What actually changed was the signal of value.
People often describe digital reproducibility as democratization. In one sense, that is true. More people can see more art than ever before. Artists can distribute work without waiting for institutional permission. Access is wider, faster, and less tied to physical place.
But access to art is not the same as access to judgment.
When everything becomes available, the scarce thing is no longer the object. It is attention. And once attention becomes scarce, systems emerge to allocate it. Historically, galleries, critics, museums, and collectors performed that filtering role. Today, feeds, recommendation systems, audience metrics, platform visibility, and market signals perform a similar function under different conditions.
In economic terms, aura may have migrated from the object to the feed economy, where algorithmic visibility operates almost like ritual, legitimizing what counts as worthy of looking at. This is one reason why it now feels more challenging to distinguish between reactions to the artwork itself and reactions to the visibility mechanisms surrounding it.
Digital art itself is no longer marginal. The Art Basel and UBS Survey of Global Collecting 2025 found that just over half of high-net-worth collectors surveyed had bought digital art, making it the third-ranked medium in terms of spending share. That does not mean all digital work is valued equally. It means digital art is now ordinary enough for the harder question to return: what, within this abundance, still counts as meaningful, trustworthy, and authored?
What still feels authentic
For all the confusion around digital art, not everything has dissolved.
Works still feel authentic when they bear the pressure of a real position. It represents a genuine connection with a specific object or concept. A form often embodies a deep emotional or cultural significance that resonates with the viewer, making it difficult to detach from the mind, gesture, or situation that produced it.
Some works endure reproduction without becoming unimportant because they retain a strong connection to the specific context, feelings, or experiences that inspired them.
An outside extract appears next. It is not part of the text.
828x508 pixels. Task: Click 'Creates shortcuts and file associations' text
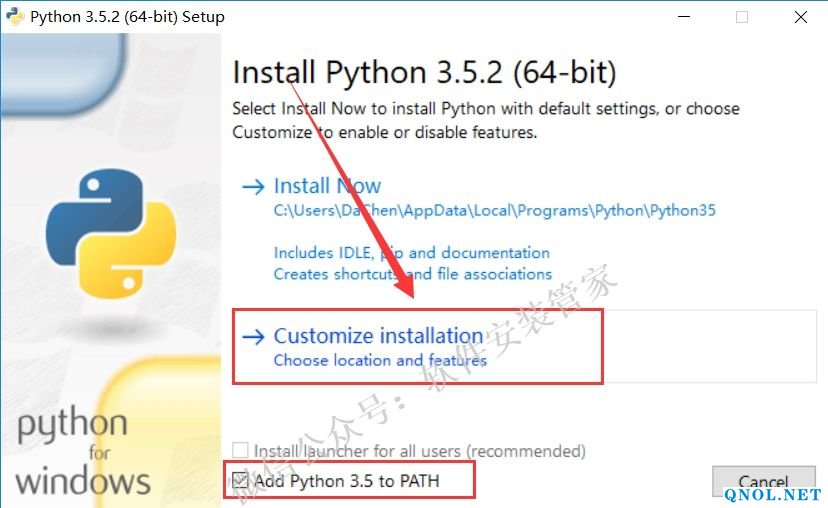[x=412, y=273]
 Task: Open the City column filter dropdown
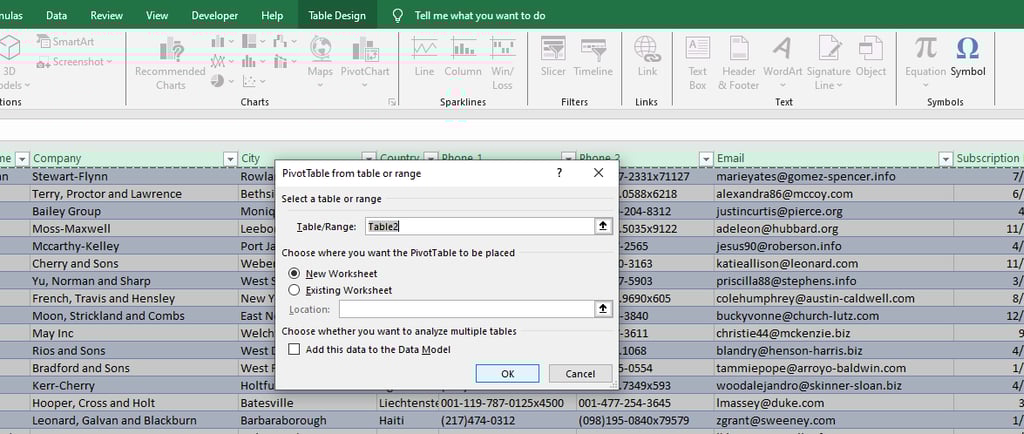[368, 158]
Their force does not depend solely on scarcity. It depends on specificity. They possess a quality that resists simplification.
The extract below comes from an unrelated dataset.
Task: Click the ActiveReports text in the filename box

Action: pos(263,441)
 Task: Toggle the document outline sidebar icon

NFTs tried to manufacture scarcity without fully solving that problem, as they still face issues related to ownership and authenticity in the digital realm. Since AI art frequently lacks the distinctive human touch and emotional depth that traditional art embodies, it can produce style without completely solving it.
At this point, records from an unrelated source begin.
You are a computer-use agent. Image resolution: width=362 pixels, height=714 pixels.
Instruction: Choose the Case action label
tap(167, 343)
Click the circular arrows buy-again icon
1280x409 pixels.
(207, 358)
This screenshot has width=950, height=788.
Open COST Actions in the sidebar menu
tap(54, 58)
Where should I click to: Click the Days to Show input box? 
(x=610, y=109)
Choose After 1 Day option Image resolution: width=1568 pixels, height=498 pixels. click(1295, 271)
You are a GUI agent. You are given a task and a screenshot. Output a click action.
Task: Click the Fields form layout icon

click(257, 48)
Thus, the question is still very similar to the one Benjamin left us. The question is not about what is original in a purely technical sense. Not what can be owned. This is not what the code defines as rare.
What makes a work authentic once uniqueness alone no longer guarantees anything?
The answer begins not with rarity, but with intention, position, and the sense that the work came from somewhere real. That is harder to prove now, harder to protect, and sometimes harder to distinguish from imitation, especially in a landscape where many works can appear similar due to technological advancements. But it is still what people are looking for, even when they call it by other names.
If reproducibility once made uniqueness unstable, AI abundance is making the human position newly legible as a source of value. Not because human-made work is automatically better, but because meaning, trust, and authorship are still easier to anchor there than in systems built from statistical synthesis, which often lack the personal touch and context that human creators provide. Perhaps the next frontier is not restoring aura, but learning to read its migrations. Each new medium alters the location of authenticity. Sometimes in ownership. Sometimes in authorship. At times, the act of spectatorship itself plays a significant role.